__STORED RECORDS__:
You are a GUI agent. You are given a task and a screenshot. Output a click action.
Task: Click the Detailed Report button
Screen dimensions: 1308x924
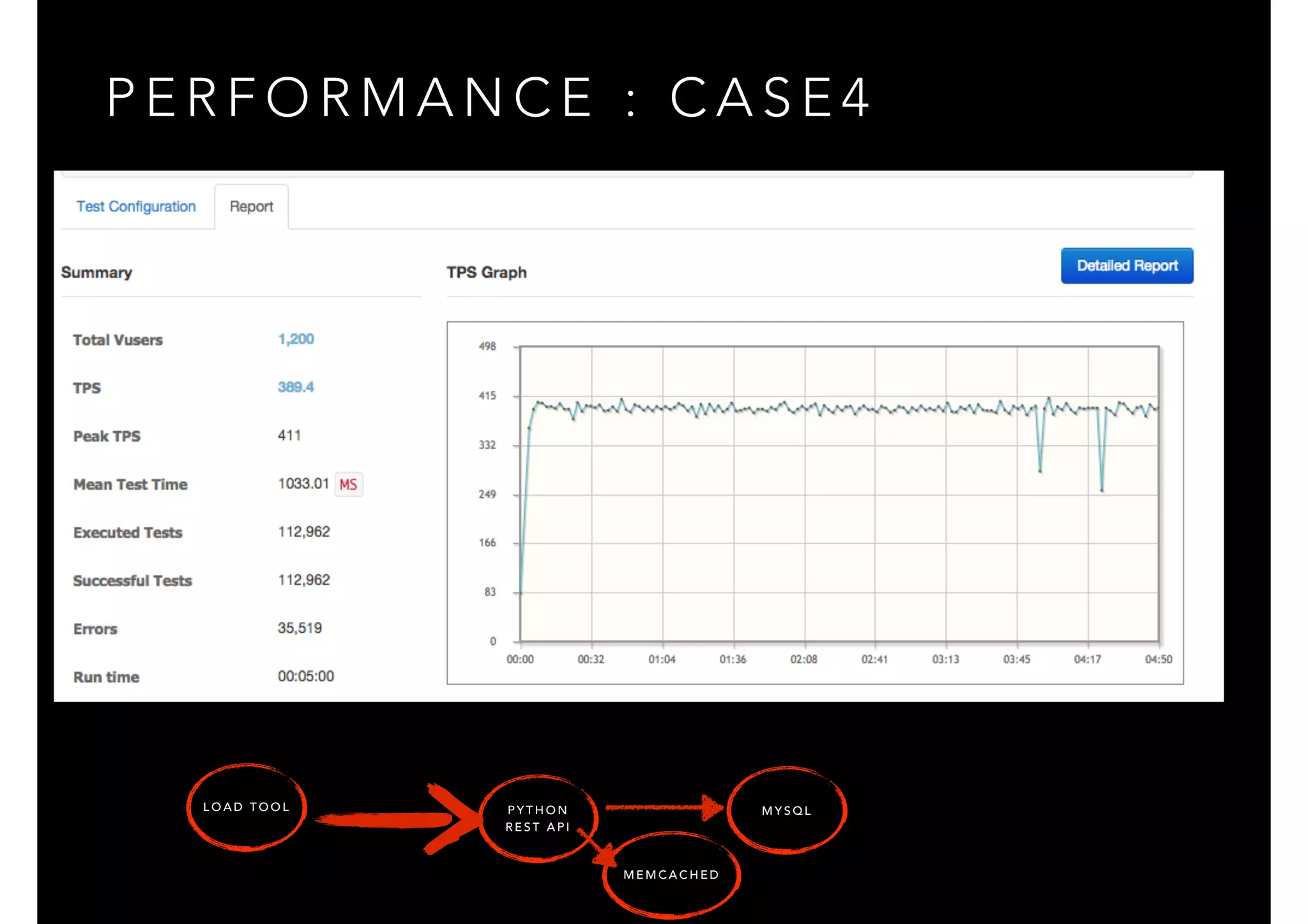point(1127,266)
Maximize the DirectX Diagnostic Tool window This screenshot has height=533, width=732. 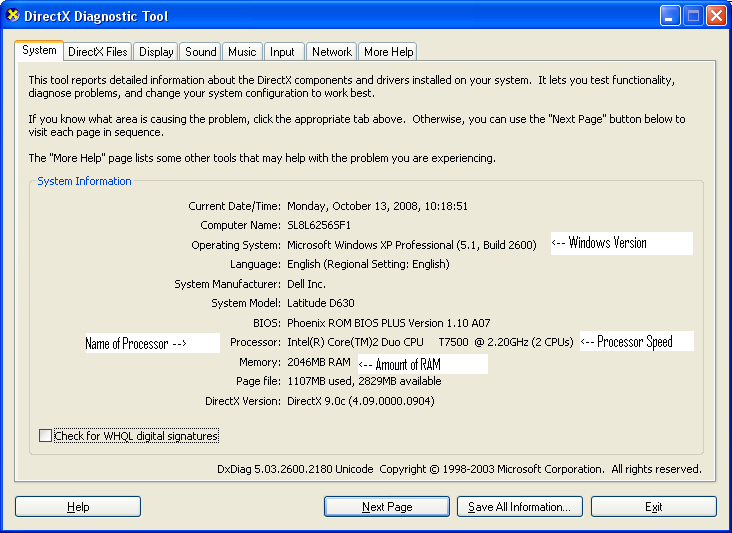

__EXERCISE BRIEF__: Could you set out every line of the records above as a numbered list, skipping any blank lines and leaving the pictures out?

__TASK RESPONSE__:
1. You are a GUI agent. You are given a task and a screenshot. Output a click action.
2. Task: Click the Detailed Report button
3. Screen dimensions: 1308x924
4. point(1127,266)
5. Maximize the DirectX Diagnostic Tool window This screenshot has height=533, width=732. 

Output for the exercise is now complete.